#### EXCERPTED PASSAGE:
******

WASHINGTON –– With the U.S. military undergoing dramatic changes — in mission, as troops withdraw from Iraq and Afghanistan, and in social structure with the open admission of gays, extension of combat roles to women, and focus on how sexual assault is handled — the Marine chief of chaplains finds her job ever-evolving as well.
    
The Rev. Margaret Kibben, a Presbyterian minister who is a rear admiral and Navy deputy chief of chaplains, supervises the deployment of 290 Marine chaplains and shares responsibility for the 840 Navy chaplains. She told Catholic News Service that chaplains have important roles to play as the military adapts to changing roles.
    
"Our primary role is to ensure free expression of religion," Rev. Kibben said. So, regardless of how religious beliefs form someone's thinking about issues such as gays serving in the military, it's up to chaplains to ensure that "you don't feel your faith is threatened."
    
In an interview during a military women's leadership symposium outside Washington, Rev. Kibben explained that as the Defense Department phased out its "don't ask, don't tell" approach to gays serving in the military and began openly allowing it, chaplains were among the first to receive training in how the change would affect their work.
    
"There was a lot of walking through the details," she said, about what chaplains might be asked to do in ministry.
    
She said that across the entire military chaplain corps, "less than a handful" of chaplains decided that they could not continue to serve in a military that openly allowed homosexuals to serve. "And some of those were near retirement anyway, or in the process of considering whether to come in."

******

#### PROVIDED MATERIAL:
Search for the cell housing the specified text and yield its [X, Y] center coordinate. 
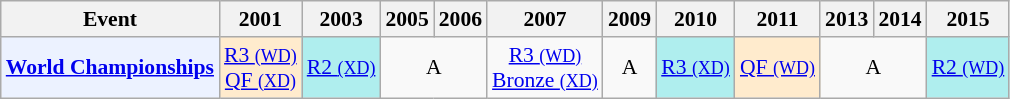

******

#### YOUR GOAL:
Extend the news article on the Marine chief of chaplains, picking up after its final sentence. Nothing in the data is needed here.

#### THE ANSWER:
With the recent uproar over the rate of cases of sexual assault within the military, Rev. Kibben said there has been training about what a chaplain's role might be in interacting with victims of assault, perpetrators and others who are aware of incidents.
    
"The chaplains are incredibly committed to helping deal with sexual assault," she said, but they need guidance, for example, on what kind of conversations are protected and when they are obligated to advise authorities of a situation, as well as how to help members of the military get an education in basic morals that they may have missed earlier in life.
    
"For just about every topic with a social dimension, chaplains have a role to play," she said. The decreasing religious participation found throughout society has implications for the military, Rev. Kibben said, but people who consider themselves "spiritual but not religious" still seek out the services of the chaplaincy.
    
Her job requires she balance a limited number of chaplains of various denominations with the needs of Marines and sailors assigned to a particular ship or base who may represent dozens of faiths, not all of which could have a chaplain of that faith available. All military chaplains are trained to provide basic assistance and sometimes religious services to a variety of faiths.
    
For example, she said, there may be 500 Muslims in the Navy, but they're not all serving in the same place or even near each other, so any Muslim chaplain would be hard-pressed to be able to serve a sizeable congregation of Muslims. Where to position a Muslim chaplain is something of a mathematical exercise.
    
Nationwide, Catholics make up the largest single religious denomination, at about 24 percent. But there are only about 50 priests among the entire military chaplain corps, Rev. Kibben said. "When I started 27 years ago, there were about 200." The Department of Defense requires that chaplains be college graduates, have theological training and be ordained, or the denominational equivalent.
    
The Catholic Archdiocese for the Military Services, which determines the policy for how the church participates in the chaplain corps, interprets canon law as requiring that only priests may serve as chaplains. Some other countries, including Canada, allow permanent deacons to also serve as chaplains.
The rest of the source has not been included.